** Dataset entries follows **
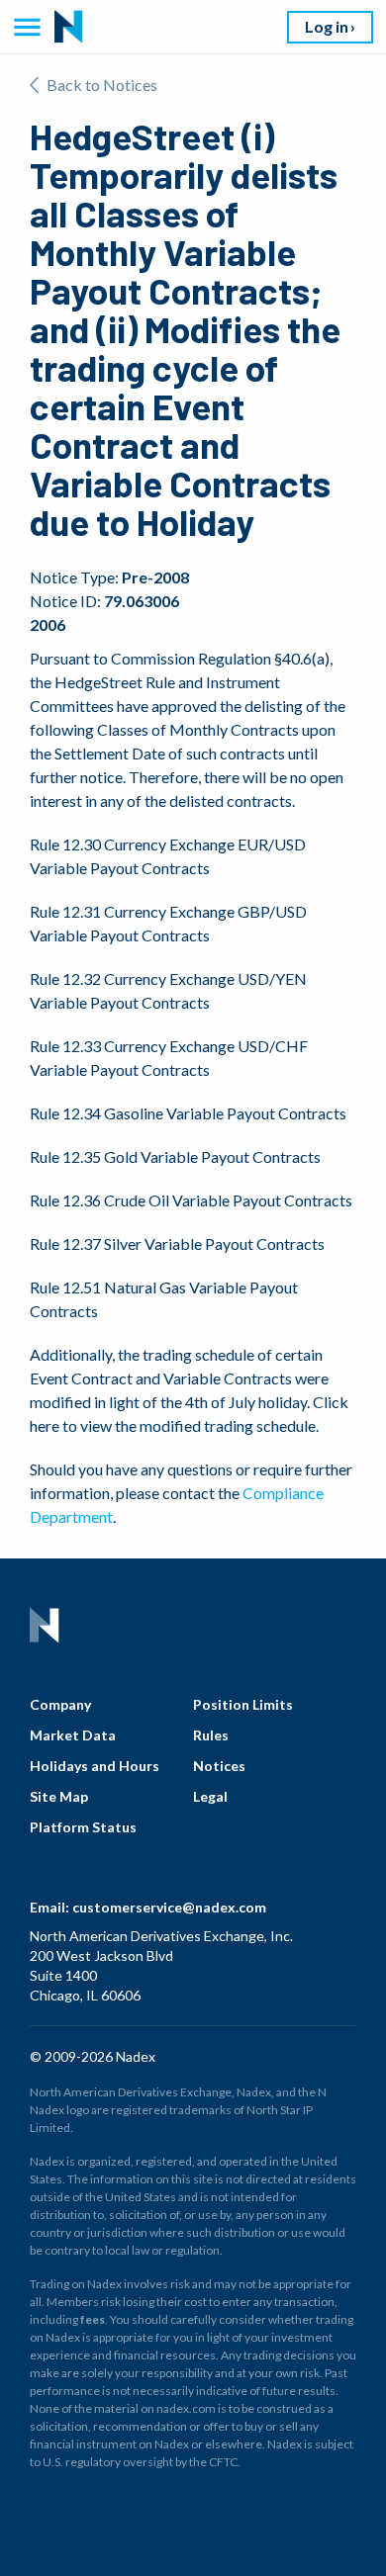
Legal (210, 1796)
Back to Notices (102, 84)
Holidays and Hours (94, 1765)
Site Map (59, 1796)
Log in (326, 26)
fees (92, 2319)
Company (60, 1704)
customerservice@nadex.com (169, 1907)
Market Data (73, 1735)
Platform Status (83, 1827)
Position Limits (243, 1704)
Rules (211, 1735)
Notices (219, 1765)
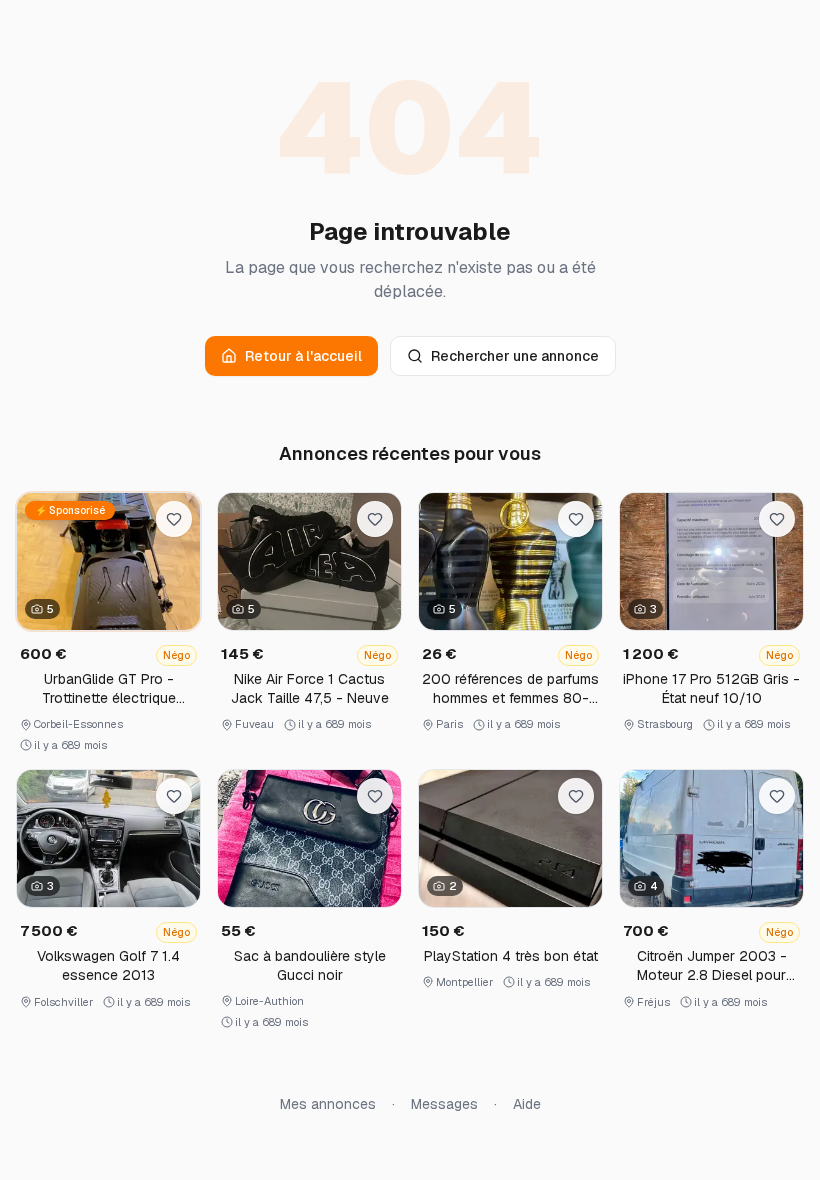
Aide (527, 1104)
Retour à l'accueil (303, 356)
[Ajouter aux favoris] (174, 519)
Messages (444, 1104)
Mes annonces (328, 1104)
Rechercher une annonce (515, 356)
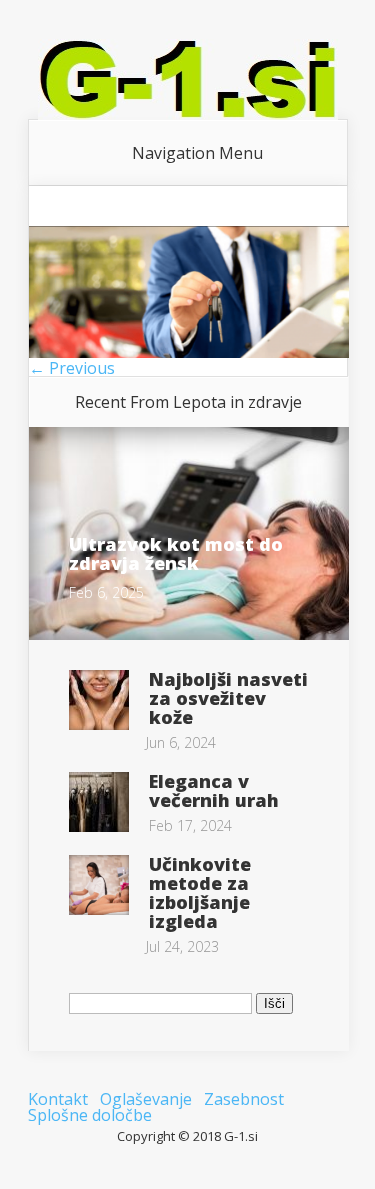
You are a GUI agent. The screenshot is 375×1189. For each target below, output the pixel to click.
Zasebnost (244, 1099)
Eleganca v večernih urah (214, 790)
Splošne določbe (90, 1115)
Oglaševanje (146, 1099)
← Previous (72, 368)
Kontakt (58, 1099)
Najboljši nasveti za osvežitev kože (228, 698)
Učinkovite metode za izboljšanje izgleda (200, 892)
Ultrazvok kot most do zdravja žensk (176, 553)
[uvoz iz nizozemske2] (189, 352)
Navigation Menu (197, 153)
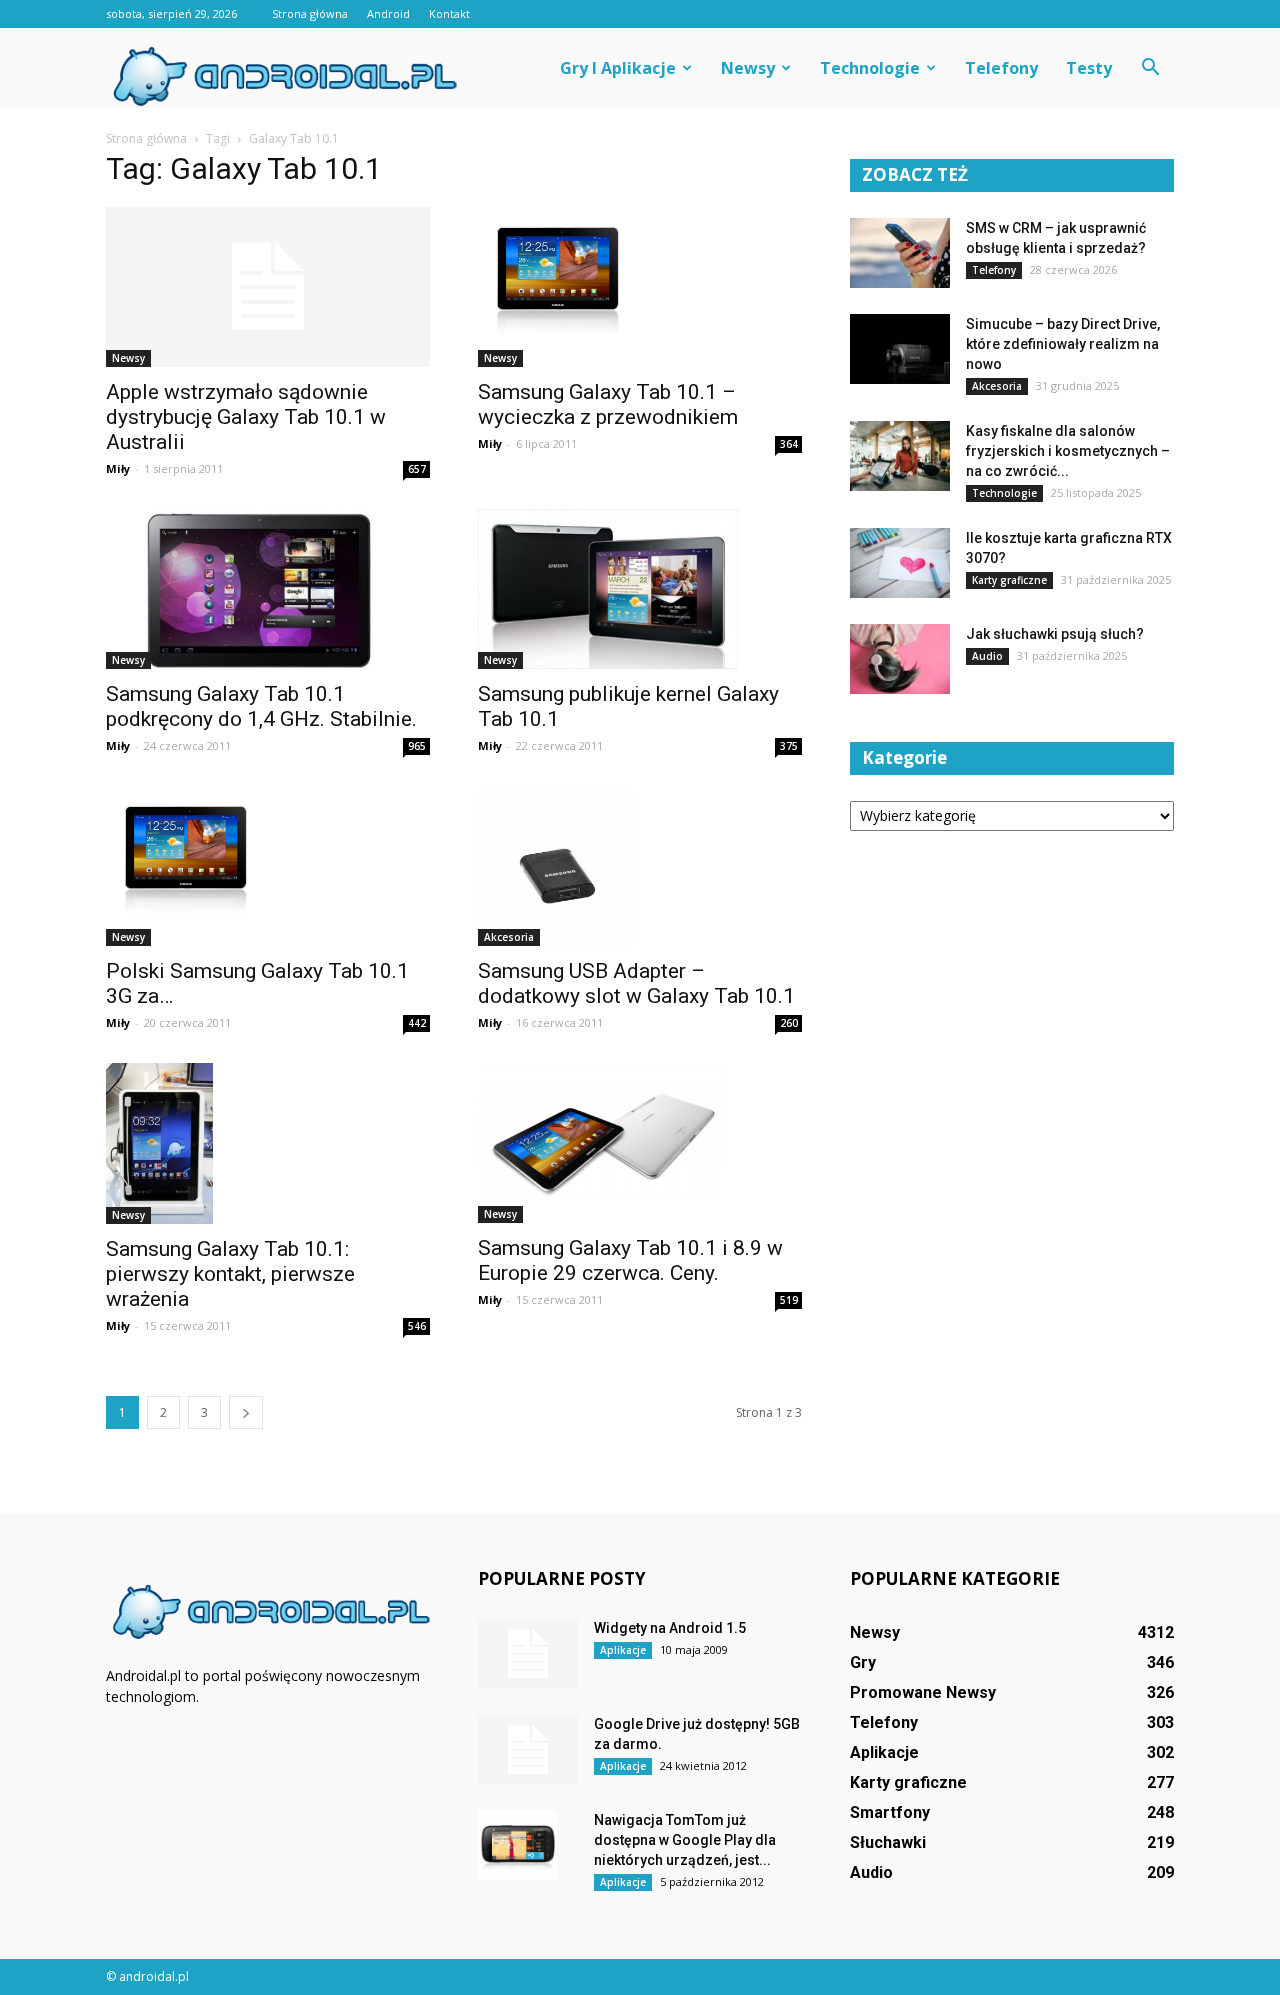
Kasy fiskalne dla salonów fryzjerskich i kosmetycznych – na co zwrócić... (1068, 451)
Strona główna (310, 13)
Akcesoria (509, 937)
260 (789, 1023)
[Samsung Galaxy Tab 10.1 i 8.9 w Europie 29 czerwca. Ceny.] (640, 1143)
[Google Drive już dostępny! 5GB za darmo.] (528, 1749)
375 (789, 746)
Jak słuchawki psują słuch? (1055, 634)
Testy (1089, 68)
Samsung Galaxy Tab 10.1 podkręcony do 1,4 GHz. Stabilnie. (261, 706)
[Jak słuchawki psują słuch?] (900, 659)
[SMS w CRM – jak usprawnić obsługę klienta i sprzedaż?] (900, 253)
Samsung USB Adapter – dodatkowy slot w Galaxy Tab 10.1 (636, 983)
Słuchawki (888, 1842)
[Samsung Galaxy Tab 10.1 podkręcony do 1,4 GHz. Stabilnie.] (268, 589)
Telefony (1001, 68)
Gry (863, 1662)
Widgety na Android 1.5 (670, 1628)
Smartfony (890, 1812)
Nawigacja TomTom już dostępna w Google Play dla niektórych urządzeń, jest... (685, 1840)
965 (417, 746)
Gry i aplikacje (618, 68)
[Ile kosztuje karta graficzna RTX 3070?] (900, 563)
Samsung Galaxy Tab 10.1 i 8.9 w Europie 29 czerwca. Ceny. (630, 1260)
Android (388, 13)
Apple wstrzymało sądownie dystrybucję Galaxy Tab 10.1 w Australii (246, 417)
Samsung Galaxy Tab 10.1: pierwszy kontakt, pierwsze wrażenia (230, 1274)
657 (417, 469)
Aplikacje (623, 1650)
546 (417, 1326)
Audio (987, 656)
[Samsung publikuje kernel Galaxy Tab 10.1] (640, 589)
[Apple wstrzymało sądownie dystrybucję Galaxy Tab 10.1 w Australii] (268, 287)
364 (789, 444)
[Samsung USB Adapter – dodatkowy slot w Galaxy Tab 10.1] (640, 866)
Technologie (870, 68)
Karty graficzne (1009, 580)
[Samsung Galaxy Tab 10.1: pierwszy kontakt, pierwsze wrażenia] (268, 1143)
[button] (1150, 68)
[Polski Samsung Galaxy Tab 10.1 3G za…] (268, 866)
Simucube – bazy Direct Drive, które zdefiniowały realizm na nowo (1063, 344)
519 (789, 1300)
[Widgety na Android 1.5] (528, 1653)
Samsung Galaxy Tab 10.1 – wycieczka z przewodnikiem (608, 404)
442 (417, 1023)
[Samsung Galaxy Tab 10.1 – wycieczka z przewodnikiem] (640, 287)
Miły (118, 468)
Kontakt (449, 13)
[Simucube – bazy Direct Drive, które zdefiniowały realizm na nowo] (900, 349)
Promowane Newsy (923, 1692)
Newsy (748, 68)
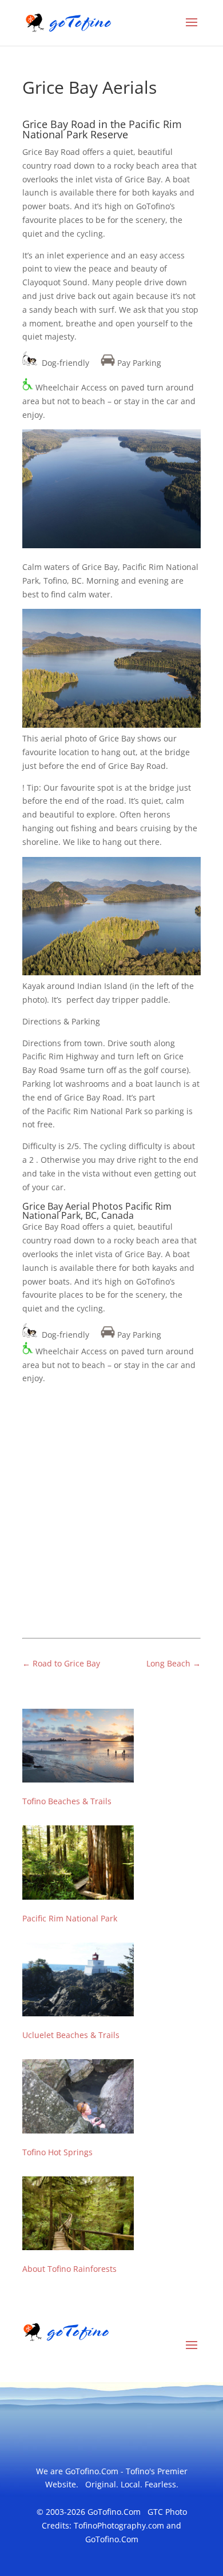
** End of Dataset entries **
Task prompt:
The required answer is the run of lines above, starting at the line with "Słuchawki (888, 1842)" and ending at the line with "[Ile kosztuje karta", reproduced exactly with both ends.

Response box:
Słuchawki (888, 1842)
[Samsung Galaxy Tab 10.1 podkręcony do 1,4 GHz. Stabilnie.] (268, 589)
Telefony (1001, 68)
Gry (863, 1662)
Widgety na Android 1.5 (670, 1628)
Smartfony (890, 1812)
Nawigacja TomTom już dostępna w Google Play dla niektórych urządzeń, jest... (685, 1840)
965 (417, 746)
Gry i aplikacje (618, 68)
[Ile kosztuje karta graficzna RTX 3070?] (900, 563)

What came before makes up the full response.